ABSTRACT

The neocortex is a sheet of tissue that varies greatly in surface area, although only somewhat in thickness, across mammalian species (Kaas, 2000). Neurones throughout this variable sheet are similarly arranged in layers, and much of the processing is done within local circuits of neurones that are highly interconnected in vertical arrays across the thickness of cortex, wherever they are located. Thus, some aspects of neocortical structure and function are relatively uniform across this sheet. Nevertheless, we have known from the 1782 report of Gennari (see Gross, 1997) that this sheet is not completely uniform in structure, and from the time of Broca (1861) at least, that it is not completely uniform in function. Different regions of the neocortex have long been recognized as mediating different functions, and early neuroanatomists such as Brodmann (1909) laboured to identify and delimit such

bodies and used regional differences in the detailed appearance of various sections of cortex to reveal the locations of functional subdivisions of the brain. Brodmann in particular studied the brains of many different species of mammals and developed elaborate and complete theories or proposals of how their cortex is subdivided into areas. In brief, Brodmann proposed that humans, with a large sheet of neocortex, have many areas, nearly 50, while small-brained mammals with little neocortex, such as hedgehogs, have fewer than 15. Even so, hedgehogs and other small-brained mammals shared some areas with humans, such as area 17 (or primary visual cortex), and other areas in such mammals were “composites”, such as 5 plus 7, that had differentiated into separate areas in humans and other large-brained mammals.
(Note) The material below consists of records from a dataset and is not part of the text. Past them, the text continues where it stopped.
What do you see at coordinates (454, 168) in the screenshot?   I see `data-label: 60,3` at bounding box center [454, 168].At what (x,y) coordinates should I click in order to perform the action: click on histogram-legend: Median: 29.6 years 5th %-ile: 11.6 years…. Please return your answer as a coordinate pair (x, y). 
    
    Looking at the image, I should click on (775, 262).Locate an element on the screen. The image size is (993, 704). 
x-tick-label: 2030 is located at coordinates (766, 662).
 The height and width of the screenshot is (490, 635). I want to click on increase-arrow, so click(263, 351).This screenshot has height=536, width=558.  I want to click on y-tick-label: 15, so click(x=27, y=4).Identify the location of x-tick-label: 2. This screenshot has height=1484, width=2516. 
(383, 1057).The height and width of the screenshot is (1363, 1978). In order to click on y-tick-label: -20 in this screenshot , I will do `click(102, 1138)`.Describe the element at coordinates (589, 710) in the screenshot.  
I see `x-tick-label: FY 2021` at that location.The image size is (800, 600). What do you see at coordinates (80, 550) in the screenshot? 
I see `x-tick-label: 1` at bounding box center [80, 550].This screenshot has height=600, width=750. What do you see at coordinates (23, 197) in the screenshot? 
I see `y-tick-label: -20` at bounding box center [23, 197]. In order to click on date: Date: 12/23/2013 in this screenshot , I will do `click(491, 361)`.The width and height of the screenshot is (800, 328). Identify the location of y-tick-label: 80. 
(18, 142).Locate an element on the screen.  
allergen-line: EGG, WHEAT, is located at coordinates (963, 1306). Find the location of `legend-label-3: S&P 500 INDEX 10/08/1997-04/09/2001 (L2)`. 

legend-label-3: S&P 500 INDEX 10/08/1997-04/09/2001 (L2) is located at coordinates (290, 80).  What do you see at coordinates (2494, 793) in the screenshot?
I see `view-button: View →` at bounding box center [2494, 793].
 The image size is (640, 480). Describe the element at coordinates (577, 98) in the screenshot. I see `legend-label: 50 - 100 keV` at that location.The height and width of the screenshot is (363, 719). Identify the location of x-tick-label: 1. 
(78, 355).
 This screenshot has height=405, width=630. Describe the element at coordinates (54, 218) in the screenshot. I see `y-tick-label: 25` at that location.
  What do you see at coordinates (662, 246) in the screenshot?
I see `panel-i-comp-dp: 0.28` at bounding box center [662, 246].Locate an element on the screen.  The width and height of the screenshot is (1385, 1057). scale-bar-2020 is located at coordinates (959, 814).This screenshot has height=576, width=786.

Thus, Brodmann presented a broad, comprehensive theory of brain organization and evolution. According to this theory, the neocortex is divided into a number of areas that varies across mammalian taxa, thereby accounting at least partly for variations in behaviour and ability. Humans and other large-brain mammals have more areas, some areas are shared across species from a common ancestor, and some are new. New areas emerged by differentiating from old areas.